BASE DO GOVERNO CRIA RELATÓRIO PARALELO PARA BLINDAR ALIADOS NA CPI DO INSS
Relator da comissão afirma não lembrar se filho do presidente foi indiciado, enquanto governistas articulam documento alternativo para proteger núcleo duro do escândalo.
Nesta sexta-feira (27), em Brasília, a base do governo federal manobrou para apresentar um relatório paralelo na CPI do INSS. A ação governista ocorreu logo após o relator da comissão declarar não se lembrar se parentes do presidente da República estariam entre os indiciados, evidenciando uma articulação para frear o avanço das investigações.
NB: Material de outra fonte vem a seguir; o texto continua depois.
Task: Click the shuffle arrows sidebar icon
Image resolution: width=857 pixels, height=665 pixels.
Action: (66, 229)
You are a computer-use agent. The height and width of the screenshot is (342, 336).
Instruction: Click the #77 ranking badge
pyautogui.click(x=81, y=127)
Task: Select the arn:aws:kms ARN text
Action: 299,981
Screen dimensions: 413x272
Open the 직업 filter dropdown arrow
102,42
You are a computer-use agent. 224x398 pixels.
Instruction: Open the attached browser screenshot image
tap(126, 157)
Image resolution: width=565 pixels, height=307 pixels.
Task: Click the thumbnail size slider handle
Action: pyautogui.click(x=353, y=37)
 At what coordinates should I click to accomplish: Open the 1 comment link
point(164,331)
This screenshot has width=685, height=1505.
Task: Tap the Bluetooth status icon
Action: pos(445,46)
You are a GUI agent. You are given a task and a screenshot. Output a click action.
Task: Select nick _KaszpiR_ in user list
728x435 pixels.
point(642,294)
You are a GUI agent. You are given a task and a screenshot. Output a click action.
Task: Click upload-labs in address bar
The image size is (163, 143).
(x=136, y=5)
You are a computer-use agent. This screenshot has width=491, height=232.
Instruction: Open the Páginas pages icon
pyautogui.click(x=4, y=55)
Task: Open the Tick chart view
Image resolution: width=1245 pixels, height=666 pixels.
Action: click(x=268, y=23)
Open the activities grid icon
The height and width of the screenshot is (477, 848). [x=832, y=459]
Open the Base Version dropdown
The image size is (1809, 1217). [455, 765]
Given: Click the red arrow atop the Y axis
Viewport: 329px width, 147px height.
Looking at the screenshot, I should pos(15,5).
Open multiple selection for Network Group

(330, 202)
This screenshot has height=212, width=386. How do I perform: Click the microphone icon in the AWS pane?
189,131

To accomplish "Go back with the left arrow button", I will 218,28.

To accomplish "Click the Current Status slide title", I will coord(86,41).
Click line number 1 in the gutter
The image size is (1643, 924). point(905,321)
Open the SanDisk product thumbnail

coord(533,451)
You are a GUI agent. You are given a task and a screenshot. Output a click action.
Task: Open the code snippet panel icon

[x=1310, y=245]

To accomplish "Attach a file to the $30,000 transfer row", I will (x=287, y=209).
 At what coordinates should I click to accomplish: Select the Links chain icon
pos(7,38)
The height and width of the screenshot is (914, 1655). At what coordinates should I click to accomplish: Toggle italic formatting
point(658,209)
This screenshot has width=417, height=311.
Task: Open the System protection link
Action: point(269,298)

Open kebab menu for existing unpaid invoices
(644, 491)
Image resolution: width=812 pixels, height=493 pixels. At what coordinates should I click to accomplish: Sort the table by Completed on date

O QUE DIZ O RELATÓRIO PARALELO DA BASE GOVERNISTA
De acordo com informações e análises publicadas em vídeo no Instagram nesta sexta-feira (27 de março de 2026), o documento paralelo formulado por parlamentares governistas exclui deliberadamente figuras centrais ligadas ao governo federal. O texto alternativo blinda o irmão do presidente — apontado como integrante de uma das associações mais envolvidas nas irregularidades — e o seu filho, conhecido como Lulinha.

QUEM SÃO OS PRINCIPAIS ENVOLVIDOS NA BLINDAGEM?
O foco da operação de abafa no Congresso recai sobre a proteção direta da família presidencial e de aliados estratégicos. Durante a sessão, o relator da CPI do INSS chocou a oposição ao afirmar publicamente que "não lembrava" se Lulinha estava na lista de indiciados. Para a base conservadora, a suposta amnésia seletiva é a prova de um acordo de cúpula para garantir a impunidade.
QUAIS SÃO AS IMPLICAÇÕES PARA A INVESTIGAÇÃO DO INSS?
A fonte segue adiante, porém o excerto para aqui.